Oxidative Stress and DNA Epigenetic Modifications in Cancer: Mechanisms and Targeted Therapeutics

ABSTRACT Oxidative stress, defined as an imbalance between the production and clearance of reactive oxygen species (ROS), is not merely a reflection of metabolic or microenvironmental stress but an active signaling and regulatory hub in cancer. ROS function as key signaling molecules that drive tumorigenesis, metabolic reprogramming, and epigenetic remodeling. However, a systematic view of the spatiotemporally organized, bidirectional crosstalk between ROS and the DNA epigenetic machinery, particularly under conditions such as hypoxia, remains incomplete. This review synthesizes current understanding of this bidirectional axis. We detail how ROS reshape the DNA epigenetic landscape by modulating DNA methyltransferases and ten‐eleven translocation family protein (TET) dioxygenases, altering profiles of 5‐methylcytosine and its oxidized derivatives, and how epigenetic modifications in turn regulate ROS homeostasis through antioxidant and metabolic pathways.
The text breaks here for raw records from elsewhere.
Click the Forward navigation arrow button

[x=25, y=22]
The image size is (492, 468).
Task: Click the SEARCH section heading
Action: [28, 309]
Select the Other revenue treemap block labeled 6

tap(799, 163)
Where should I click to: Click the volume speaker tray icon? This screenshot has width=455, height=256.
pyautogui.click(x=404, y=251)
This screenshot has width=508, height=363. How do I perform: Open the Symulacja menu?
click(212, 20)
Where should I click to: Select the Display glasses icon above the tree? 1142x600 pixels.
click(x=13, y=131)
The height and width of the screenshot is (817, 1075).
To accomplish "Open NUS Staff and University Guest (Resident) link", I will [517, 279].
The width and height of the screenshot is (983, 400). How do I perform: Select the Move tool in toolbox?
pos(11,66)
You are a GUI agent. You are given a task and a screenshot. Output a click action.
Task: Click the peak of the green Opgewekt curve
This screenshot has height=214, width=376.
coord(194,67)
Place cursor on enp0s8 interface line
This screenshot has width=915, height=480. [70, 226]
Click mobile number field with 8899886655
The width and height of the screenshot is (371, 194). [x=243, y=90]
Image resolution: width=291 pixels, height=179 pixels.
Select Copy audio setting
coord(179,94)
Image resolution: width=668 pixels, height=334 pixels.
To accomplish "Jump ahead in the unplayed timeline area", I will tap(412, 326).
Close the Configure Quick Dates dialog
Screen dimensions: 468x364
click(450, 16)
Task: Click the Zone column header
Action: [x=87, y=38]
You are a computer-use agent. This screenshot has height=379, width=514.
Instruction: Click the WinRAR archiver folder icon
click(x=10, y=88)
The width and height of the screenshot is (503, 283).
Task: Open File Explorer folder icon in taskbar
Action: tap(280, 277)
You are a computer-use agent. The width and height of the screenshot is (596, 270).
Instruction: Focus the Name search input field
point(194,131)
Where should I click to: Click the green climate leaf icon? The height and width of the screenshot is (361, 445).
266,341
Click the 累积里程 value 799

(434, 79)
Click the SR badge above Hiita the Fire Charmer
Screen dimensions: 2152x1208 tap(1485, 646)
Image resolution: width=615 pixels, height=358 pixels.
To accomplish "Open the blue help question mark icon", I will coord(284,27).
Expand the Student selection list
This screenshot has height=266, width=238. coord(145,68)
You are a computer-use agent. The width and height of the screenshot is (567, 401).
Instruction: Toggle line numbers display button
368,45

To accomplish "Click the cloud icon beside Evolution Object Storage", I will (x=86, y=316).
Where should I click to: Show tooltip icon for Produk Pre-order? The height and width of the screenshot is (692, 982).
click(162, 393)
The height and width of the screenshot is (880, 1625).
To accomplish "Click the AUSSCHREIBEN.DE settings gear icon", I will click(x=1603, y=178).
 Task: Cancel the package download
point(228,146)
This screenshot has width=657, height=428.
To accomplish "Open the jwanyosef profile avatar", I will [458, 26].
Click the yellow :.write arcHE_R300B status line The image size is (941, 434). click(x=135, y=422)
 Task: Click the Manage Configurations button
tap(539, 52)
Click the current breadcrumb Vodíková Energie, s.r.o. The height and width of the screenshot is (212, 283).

We further explore the cascade regulation of this interaction within the hypoxic tumor microenvironment and evaluate combined intervention strategies targeting both redox and epigenetic mechanisms. Emerging therapeutic avenues are highlighted, including spatiotemporally controlled ROS modulation, CRISPR‐based epigenome editing, ROS‐responsive proteolysis‐targeting chimeras, artificial intelligence (AI)‐driven multi‐omics prediction, and tissue‐specific delivery platforms. By integrating these insights, this review provides a framework for developing ROS‐guided precision epigenetic reprogramming strategies, offering novel therapeutic opportunities in cancer.